Just like the key/lock analogy, each integrin is specific for its ligand. Therefore, the ability to interrupt the migration of inflammatory cells by targeting the specific key is highly desirable, as this generates very precise intervention at the site of inflammation.
Vedolizumab is an antibody that targets the intestine specific integrin α4β7, effectively preventing it from being able to ‘unlock’ intestinal inflammation. Excitingly, the results from the phase III clinical trial of Vedolizumab have shown this antibody to be effective both in the reduction and in the maintenance of remission of ulcerative colitis. Specifically, 47.1% of patients on Vedolizumab compared with 25.5% on placebo showed a clinical response at week 6 of the induction regimen, and 16.9% compared with 5.4% were already exhibiting clinical remission at that time point . Maintenance treatment with 4-weekly Vedolizumab resulted in 44.8% of patients being in remission at the 52-week time point compared with 15.9% on placebo .

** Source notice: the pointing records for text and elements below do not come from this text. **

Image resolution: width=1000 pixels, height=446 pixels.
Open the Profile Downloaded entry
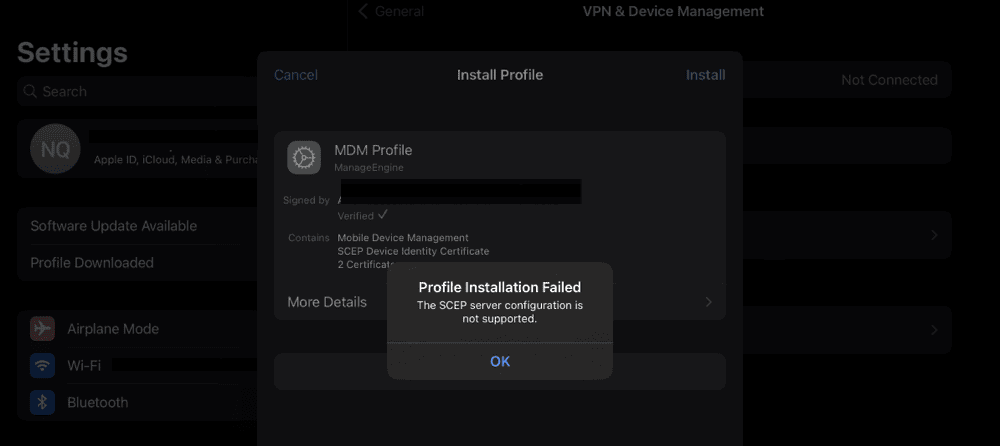[92, 263]
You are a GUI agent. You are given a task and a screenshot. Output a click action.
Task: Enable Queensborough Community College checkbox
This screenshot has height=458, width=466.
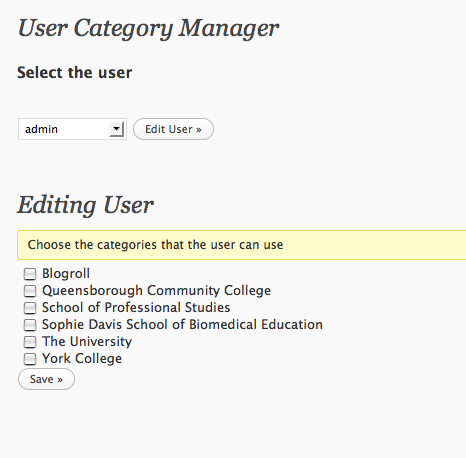click(x=30, y=291)
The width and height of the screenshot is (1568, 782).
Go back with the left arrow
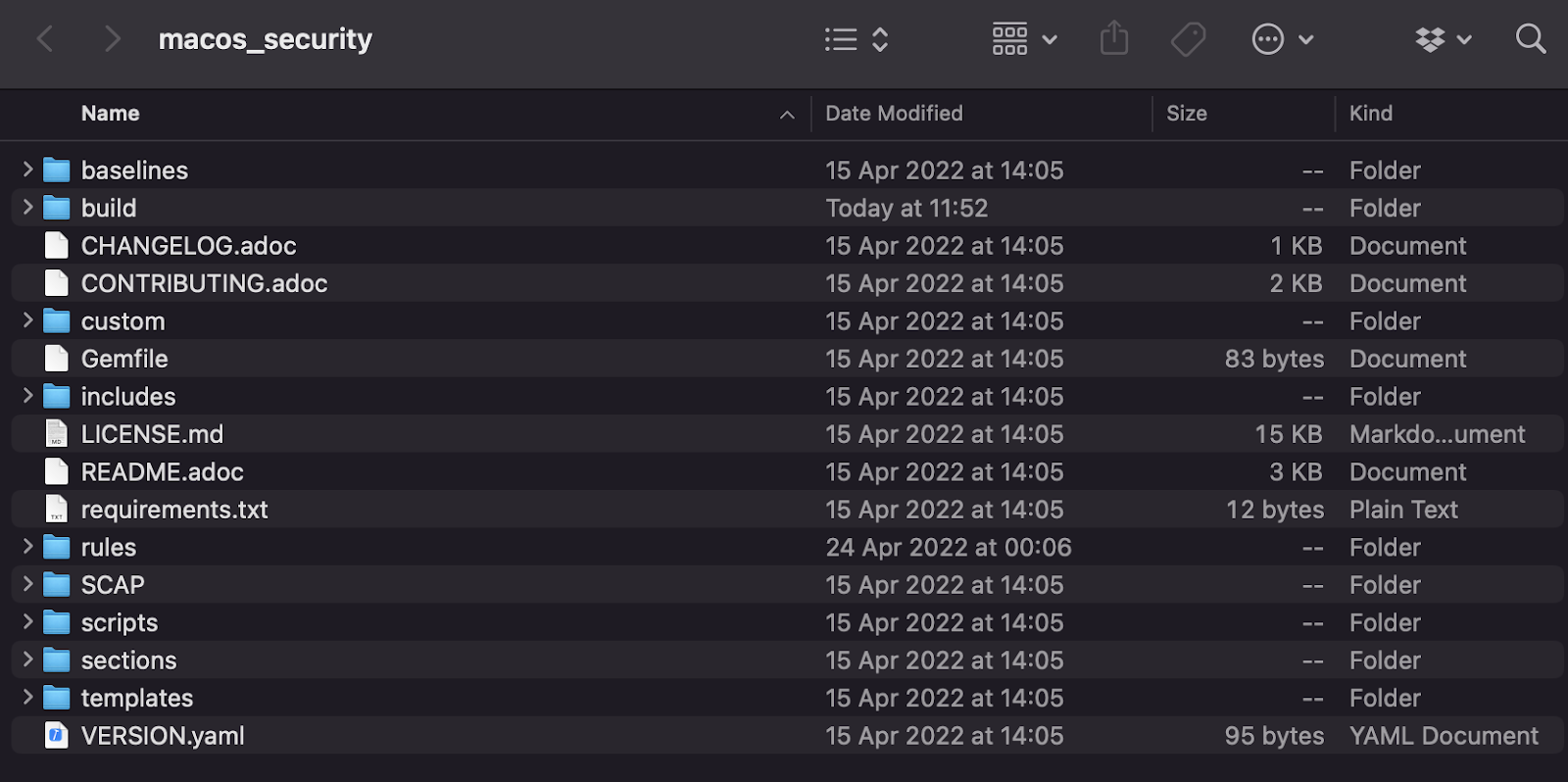(x=45, y=39)
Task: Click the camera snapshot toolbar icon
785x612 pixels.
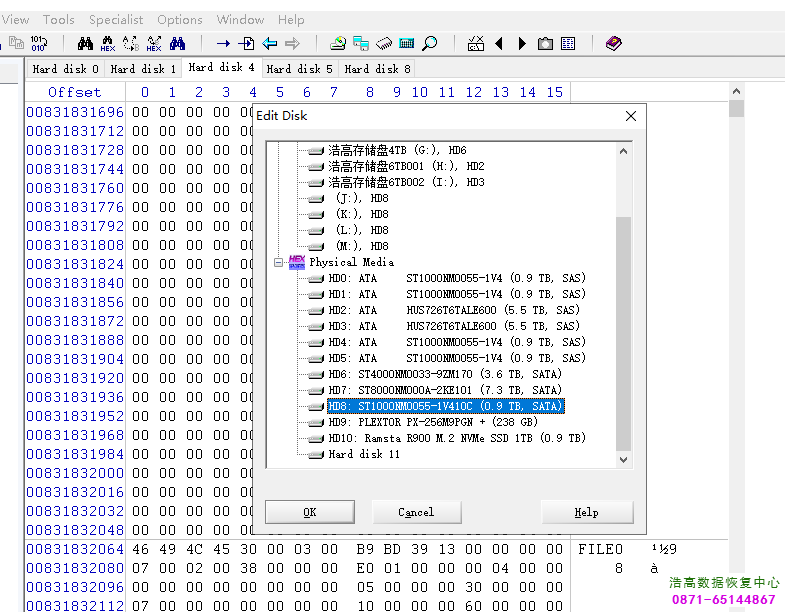Action: [x=545, y=43]
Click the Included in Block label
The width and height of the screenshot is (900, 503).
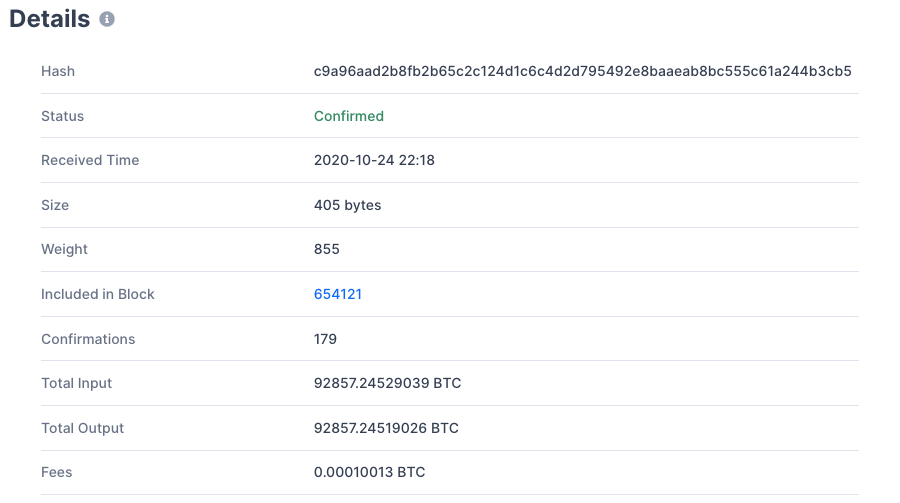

The results from the Crohn’s disease trial were also very hopeful. The primary endpoint of clinical remission at 6 weeks was not reached, however, there were significantly more patients on Vedolizumab in clinical remission at this time point compared with placebo-treated patients . This included 39% on 8-weekly Vedolizumab, 36.4% on 4-weekly Vedolizumab, as compared to 21.6% on placebo were in clinical remission at week 52 .
There are many possible explanations as to why Vedolizumab was so remarkably effective as a therapeutic for the ulcerative colitis trial, yet did not reach clinical remission at 6 weeks during the Crohn’s disease trial. These include different kinetics of therapy in Crohn’s disease compared with ulcerative colitis, or the possibility α4β7 integrin might be required for immune cells that drive remission of Crohn’s disease to also migrate to the intestine.
Further studies are warranted to fully understand what is going on.
By Dr. Liz Forbes-Blom, PhD
1 Feagan, B. G., Rutgeerts, P., Sands, B. E., Hanauer, S., Colombel, J. F., Sandborn, W. J., Van Assche, G., Axler, J., Kim, H. J., Danese, S., Fox, I., Milch, C., Sankoh, S., Wyant, T., Xu, J. and Parikh, A., Vedolizumab as induction and maintenance therapy for ulcerative colitis. The New England journal of medicine 2013. 369: 699-710.
2 Sandborn, W. J., Feagan, B. G., Rutgeerts, P., Hanauer, S., Colombel, J. F., Sands, B. E., Lukas, M., Fedorak, R. N., Lee, S., Bressler, B., Fox, I., Rosario, M., Sankoh, S., Xu, J., Stephens, K., Milch, C. and Parikh, A., Vedolizumab as induction and maintenance therapy for Crohn's disease. The New England journal of medicine 2013. 369: 711-721.